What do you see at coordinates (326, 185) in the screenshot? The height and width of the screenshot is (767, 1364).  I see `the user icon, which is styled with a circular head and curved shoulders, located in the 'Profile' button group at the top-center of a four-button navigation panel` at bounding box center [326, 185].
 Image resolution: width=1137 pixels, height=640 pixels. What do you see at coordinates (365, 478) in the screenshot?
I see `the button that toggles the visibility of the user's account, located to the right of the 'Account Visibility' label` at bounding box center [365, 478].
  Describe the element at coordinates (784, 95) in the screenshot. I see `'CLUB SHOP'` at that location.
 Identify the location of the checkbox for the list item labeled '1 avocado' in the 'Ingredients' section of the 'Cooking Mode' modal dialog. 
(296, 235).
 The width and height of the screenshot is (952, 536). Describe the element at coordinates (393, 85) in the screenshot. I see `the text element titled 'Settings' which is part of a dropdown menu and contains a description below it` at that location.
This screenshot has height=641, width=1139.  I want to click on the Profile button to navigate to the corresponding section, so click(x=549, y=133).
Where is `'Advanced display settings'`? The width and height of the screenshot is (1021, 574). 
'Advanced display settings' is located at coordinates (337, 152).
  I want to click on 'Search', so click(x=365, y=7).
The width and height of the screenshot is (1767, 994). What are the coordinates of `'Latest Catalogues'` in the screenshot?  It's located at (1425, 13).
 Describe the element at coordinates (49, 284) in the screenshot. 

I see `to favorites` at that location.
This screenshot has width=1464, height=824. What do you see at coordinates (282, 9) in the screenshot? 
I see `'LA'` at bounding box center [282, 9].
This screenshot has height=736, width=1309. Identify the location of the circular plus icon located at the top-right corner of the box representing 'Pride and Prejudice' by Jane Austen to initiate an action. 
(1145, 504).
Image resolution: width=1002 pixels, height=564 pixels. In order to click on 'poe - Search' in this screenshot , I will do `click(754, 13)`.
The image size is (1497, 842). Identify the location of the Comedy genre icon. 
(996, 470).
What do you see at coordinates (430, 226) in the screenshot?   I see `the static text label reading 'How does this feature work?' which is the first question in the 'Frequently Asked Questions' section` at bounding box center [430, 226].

→ **Exercise**:
Copy out the records verbatim, beginning at their first line and stopping after the line that contains "Describe the element at coordinates (784, 95)", with that line included.

→ **Result for this exercise**:
What do you see at coordinates (326, 185) in the screenshot? The height and width of the screenshot is (767, 1364).  I see `the user icon, which is styled with a circular head and curved shoulders, located in the 'Profile' button group at the top-center of a four-button navigation panel` at bounding box center [326, 185].
 Image resolution: width=1137 pixels, height=640 pixels. What do you see at coordinates (365, 478) in the screenshot?
I see `the button that toggles the visibility of the user's account, located to the right of the 'Account Visibility' label` at bounding box center [365, 478].
  Describe the element at coordinates (784, 95) in the screenshot. I see `'CLUB SHOP'` at that location.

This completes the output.